Vikings GM Should Eat His Words at Trade Deadline, Analyst Says

Kwesi Adofo-Mensah

Courtesy of Vikings Minnesota Vikings general manager Kwesi Adofo-Mensah.

Kwesi Adofo-Mensah admitted he was a little too candid in his first offseason as general manager of the Minnesota Vikings.

He knocked his quarterback in Kirk Cousins, calling Cousins, whom he offered a one-year, $35 million contract extension to just months prior, a “good,” not great, quarterback.

He also admitted he’s uneasy about the riskiness of going all-in on a season like the Los Angeles Rams did in their Super Bowl run last year.

“If it were a seven-game series, yeah, best team wins,” Adofo-Mensah said in a July interview with USA Today Sports. “That’s ultimately why when you’re team building, you never want to go full Rams.

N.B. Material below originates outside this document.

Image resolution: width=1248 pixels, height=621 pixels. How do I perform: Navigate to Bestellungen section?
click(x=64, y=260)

Because you need to give yourself three chances at it, four years at it. I know that’s hard for fans to hear.”

He is right. It’s not how you want to manage a team long-term. It’s also a reality fans don’t care about when the team has gotten off to one of their hottest starts in recent memory.

Minnesota is 5-1, coming out of the bye week with a 3-0 record in the division. FiveThirtyEight has the Vikings with a 92% chance of making the postseason and an 88% chance to win the division. A home playoff game is in the cards for Minnesota with a Vikings team that is rallying around first-year head coach Kevin O’Connell.

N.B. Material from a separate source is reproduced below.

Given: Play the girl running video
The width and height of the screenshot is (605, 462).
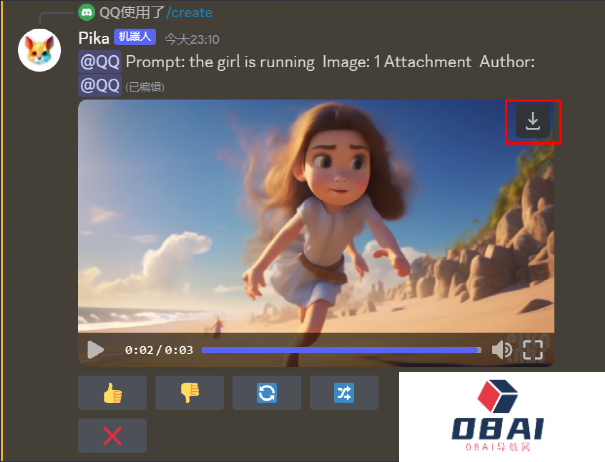Looking at the screenshot, I should point(95,350).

There are also no NFC teams proven to be better than Minnesota other than the Philadelphia Eagles, making a Super Bowl appearance that would end the franchise’s 45-year absence from the big game a possibility.

SKOR North’s Judd Zulgad questioned whether Adofo-Mensah will walk back his cautiousness of going all in this season and getting O’Connell some reinforcements before the trade deadline to make a run this season.


Will Vikings GM Support Kevin O’Connell At Trade Deadline?

In an October 25 column on Vikings Wire, Zulgad questioned whether Adofo-Mensah should consider eating his words and go all-in a week ahead of the November 1 trade deadline.

“With the NFL trade deadline approaching a week from Tuesday, one has to wonder if Adofo-Mensah and ownership has changed its view and made a decision that getting first-year coach Kevin O’Connell some immediate help might give the Vikings a chance at ending a Super Bowl drought that dates to Super Bowl XI on Jan. 9, 1977,” Zulgad wrote.

“The Vikings, who will play the Arizona Cardinals on Sunday at U.S. Bank Stadium after returning from their bye week, are a flawed team that still has found ways to win,” Zulgad added. “While Adofo-Mensah might have reservations about trading draft picks, O’Connell spent the past two seasons as the offensive coordinator for the Rams. It pains most NFL GMs to part with high draft picks, but the Rams haven’t picked in the first round since 2016, aren’t set to do it again until 2024. O’Connell saw that aggressiveness work.”

The Rams have pushed their chips in many times: acquiring Jalen Ramsey in 2019 for a pair of first-round picks and a fourth-round pick; sending the Detroit Lions two future first-round picks for Matthew Stafford in the 2020 offseason; and, after a 7-1 start last season, getting Von Miller at the trade deadline last season for second- and third-round picks.

A week after the Miller trade, the Rams signed Odell Beckham Jr. to reinforce their wide receiver corps after Robert Woods went down with a season-ending injury. Los Angeles kept betting.

Coming out of the bye week where the Vikings did plenty of self-scouting, the biggest question mark ahead is whether they believe this team can go deep in the playoffs and how Adofo-Mensah will respond.

“So could O’Connell influence Adofo-Mensah to decide there’s no time like the present to add a wide receiver, a defensive tackle, a defensive end or a tight end? The Vikings likely could acquire help for a second-day pick, enabling them to hold onto their first-rounder,” Zulgad wrote.


Vikings Won’t Be Blockbuster Buyers at the Trade Deadline

While the Vikings should look to improve their roster, they’re only likely to add supporting players to a roster already bolstered with Pro Bowl talent.

Minnesota has a league-low $851,678 cap space available to pay any new players. Restructuring a few contracts could create some cap space, but to support trading for a superstar player, the Vikings would have to part ways with their own talent, which is unlikely to happen.

What’s more likely is the Vikings, as Zulgad suggested, sending a Day 2 pick in a trade for a player on a rookie-scale contract.